Kali Uchis

Las orquídeas de Kali Uchis

La estadounidense abraza el español y sus raíces latinoamericanas en su nuevo álbum, “ORQUÍDEAS”

Por Diego Rubio

Kali Uchis nos ha ido dejando claro dos cosas a lo largo de estos años. La primera es que su autoconfianza no conoce límites. Y la segunda es que no se casa con nadie. Ni consigo misma –veremos si lo hace con el rapero y cantante Don Toliver, con quien mantiene una relación al menos desde 2021 y con quien espera su primer hijo, un anuncio que hicieron coincidir con el lanzamiento de “Orquídeas” a través del videoclip de “Tu Corazón Es Mío / Diosa”–.


Ya lo demostró en Coachella la pasada primavera: había lanzado “Red Moon in Venus” (2023) apenas un mes antes, pero en lugar de presentarlo ante los innumerables focos que vigilan el festival californiano prefirió convertir su actuación en una fiesta-laboratorio que celebraba el propio espíritu diaspórico y fronterizo que representa a California –y en general ya a una gran parte de los EEUU– y que avanzaba varias de las canciones que finalmente han terminado formando parte de este “ORQUÍDEAS” (2024). Entre dos tierras, la estadounidense ha puesto por delante su mitad latina, sus orígenes colombianos y sus raíces latinoamericanas, pero sin dejar de bailar, siempre a su ritmo, entre los dos idiomas, los dos mundos.

Es lo que ha hecho que se convierta, poco a poco y por derecho propio, en algo así como la Selena de su generación, una rara avis que con los pies claramente puestos en el mercado norteamericano tiene “Telepatía” como su mayor éxito –por encima de colaboraciones con capos de allí como Tyler, The Creator, Steve Lacy o SZA–. “ORQUÍDEAS” ahonda en esa faceta y, sin abandonar sonoridades claramente anglo, se sirve del drama, de la calentura latina, para construir su historia de romances extremos, sentimientos a flor de piel, amores tóxicos y mujeres empoderadas. E incluso deja un señor bolero como testigo excepcional, “Te Mata”, single trampa que realmente no funciona como descriptor del álbum y que encuentra la horma de su zapato en el épico cierre que representa “Dame Beso // Muévete”, un baile de géneros que pasa de un merengue dosmilero que haría temblar a Chayanne a un perico ripiao de lo más tradicional.

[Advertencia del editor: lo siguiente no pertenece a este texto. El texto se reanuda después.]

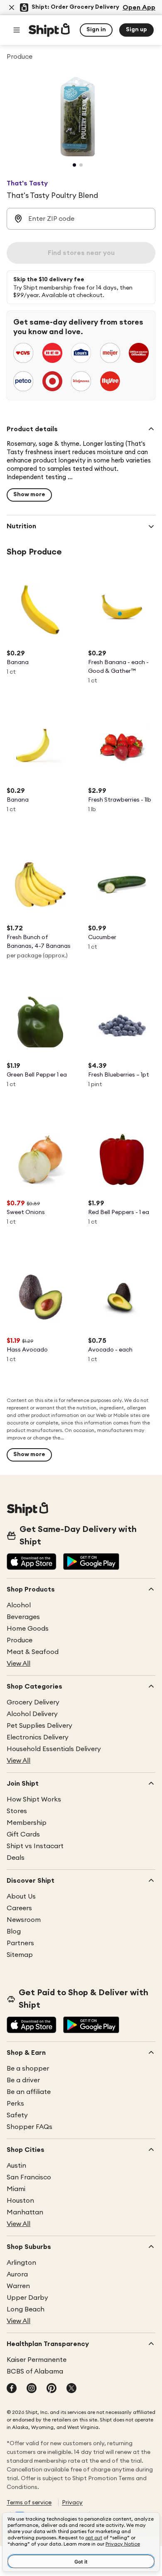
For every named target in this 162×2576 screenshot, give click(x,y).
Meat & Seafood (33, 1652)
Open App (139, 7)
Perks (15, 2103)
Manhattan (25, 2212)
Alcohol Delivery (32, 1714)
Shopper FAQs (29, 2127)
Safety (17, 2115)
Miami (16, 2189)
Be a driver (23, 2080)
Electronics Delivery (38, 1737)
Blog (14, 1931)
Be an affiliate (29, 2092)
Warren (18, 2286)
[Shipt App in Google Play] (91, 1562)
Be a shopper (28, 2068)
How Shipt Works (34, 1799)
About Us (21, 1896)
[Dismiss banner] (12, 7)
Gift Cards (23, 1834)
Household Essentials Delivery (54, 1749)
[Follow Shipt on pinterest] (51, 2389)
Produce (19, 1640)
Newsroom (24, 1919)
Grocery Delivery (33, 1702)
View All (18, 1663)
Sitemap (20, 1954)
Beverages (23, 1617)
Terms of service (29, 2503)
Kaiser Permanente (36, 2359)
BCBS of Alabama (35, 2371)
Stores (17, 1811)
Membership (27, 1822)
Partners (20, 1943)
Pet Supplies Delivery (39, 1725)
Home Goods (28, 1628)
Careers (19, 1908)
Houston (20, 2200)
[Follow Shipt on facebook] (12, 2389)
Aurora (17, 2274)
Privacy (72, 2503)
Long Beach (25, 2309)
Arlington (21, 2262)
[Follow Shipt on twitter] (71, 2389)
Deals (16, 1857)
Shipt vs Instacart (35, 1846)
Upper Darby (27, 2297)
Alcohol (19, 1605)
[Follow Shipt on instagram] (32, 2389)
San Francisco (29, 2177)
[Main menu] (16, 30)
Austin (16, 2165)
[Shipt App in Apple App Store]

Todos los dramones parecen resolverse en el último tercio con distintas formas de perreo: un dembow clásico como “Muñekita”, construido sobre el “Dem Bow” de Andy Boy y Dj Blass con recuerdo al “Papi Chulo” de Lorna –y colaboraciones de El Alfa y la rapera JT, que suelta una de las barras del álbum: “sana, sana, colita de rana, bitch”–, el perreíto lento “Labios Mordidos”, aventura lésbica con Karol G, y un reguetón electrónico, o reguetrón, de la mano del rey del rollo, Rauw Alejandro, y algunos de los mejores productores del género –Tainy, Jam City, Ovy on the Drums o El Guincho–.

Pero el nuevo álbum de Uchis no solo es una manera de abrazar de una manera más definitiva su versión hispanohablante, algo que realmente viene haciendo prácticamente desde siempre, salpicando sus discos de temas en spanglish, lanzando versiones de otros tanto en castellano como en inglés –“Tyrant”, o “Tirano”– o sacando un trabajo enteramente en castellano como “Sin Miedo (del Amor y Otros Demonios)∞” (2020). También, y es donde “ORQUÍDEAS” es verdaderamente diferencial en su discografía, de abandonarse a sonidos más electrónicos, a beats más pegados al club y a modas derivadas de las formas modernas del house.

Con ellos, unidos en una magnética coreografía con la sensualidad, con la fundente psicodelia que es marca de la casa, con la fragilidad y esa vulnerabilidad empoderada, Karly Marina Loaiza logra alcanzar un nuevo espacio en su carrera, una ensoñación bailable de medios tiempos, hedonismo y lujuria inalcanzable en la que además hay espacio para valentías y experimentos: melodías björquianas en “Perdiste”, los aires nuevo pop de “Pensamientos Intrusivos”, pop de influencias mexicanas en la declaración de amor que es el propulsivo medio tiempo “Tu Corazón Es Mío…”, riesgo vocal, art pop y ecos de Róisín Murphy en “¿Cómo Así?”, ese groove L.A que saca maravillosamente de su zona de confort a Peso Pluma –una de las revelaciones más colosales de 2023, de los corridos tumbados al éxito global–… Pero sobre todo Kali Uchis vuelve a demostrar que no hay ahora mismo un artista que encarne mejor los valores de la diáspora latina en EEUU que ella.